What You Need to Know

 

By Matthew Wolfson, Partner at David Anber’s Law Office

Representing clients across Canada (except Quebec)

 

An intimate partner violence (IPV) or domestic violence charge can turn a person’s life upside down in a matter of hours. Many people are arrested after a single argument, a misunderstanding, or a moment where emotions ran high. Others are charged based on allegations that come as a complete shock. Regardless of the circumstances, the process is overwhelming — especially when it involves a romantic partner, spouse, or family member.

 

Understanding how domestic cases work in Canada can help you regain a sense of stability. This article explains the law in clear, accessible language so you know what to expect and what steps to take next.

 

This information is general in nature. Every case is unique, and anyone charged should seek legal advice tailored to their situation.  Nothing in this article should be taken as legal advice.

What Is Domestic Violence in Canada? There is no separate “domestic violence” offence in the Criminal Code.
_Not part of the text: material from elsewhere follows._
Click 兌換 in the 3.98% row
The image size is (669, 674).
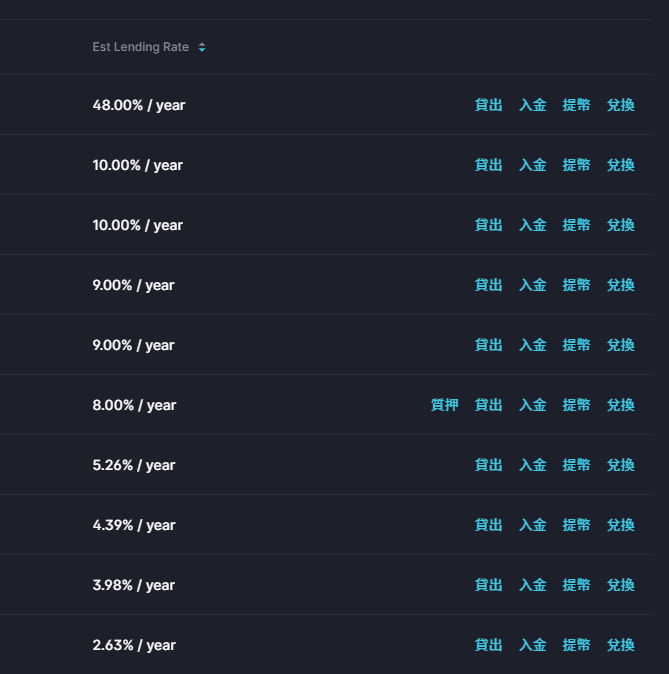tap(620, 585)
Instead, there are numerous offences that justice actors will refer to as "domestic violence" or "intimate partner violence" when they occur in a domestic setting, or when the alleged victim is a • spouse • dating partner • former partner • common‑law partner • parent, child, or relative The underlying charge is quite often assault under section 266 of the Criminal Code, but other charges often include sexual assault, mischief (property destruction), uttering threats to cause death or bodily harm, forcible confinement, criminal harassment, et cetera. In the the “domestic” context, the case is more serious in the eyes of the law. conduct many view as minor can lead to charges. This can include pushing, grabbing, restraining, throwing objects, or blocking someone's exit.
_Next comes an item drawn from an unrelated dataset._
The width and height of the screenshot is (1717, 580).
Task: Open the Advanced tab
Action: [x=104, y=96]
Why Domestic Assault Is Treated Differently Prosecution policy and police police direct domestic cases to be handled with a more stern approach. Courts now regard domestic violence as an "epidemic", and gone are the days where it is treated as a private family matter. Accordingly, • police are directed to lay charges where there are reasonable and probable grounds to believe the occurred • complainants have very little control in having the charged "dropped" • The Crown often pursues the case even if the complainant wants reconciliation • Strict bail conditions are imposed immediately This approach is meant to protect vulnerable individuals, but it also means many people are charged in situations where • the complainant did not want charges • both parties were intoxicated • there was mutual conflict • the incident was minor • the allegation is disputed or unclear Very often, people call 9-1-1 hoping that police attendance will warn their partners or scare them into acting right. Sometimes, other people hear a fight next door and call the police on their neighbour's behalf. What they don't realize is that even an off-the-cuff statement, such as "he pushed me" will very likely result in an arrest. Following that, there will almost always be release conditions prohibiting the accused from returning home (to their spouses, children, etc.) until the case is finished. This very often results in financial and emotional pressure on many members of the family, who want the case to end. Notwithstanding this pressure, the prosecution is reluctant to pull the case without a resolution that will offer some sort of protection for victims.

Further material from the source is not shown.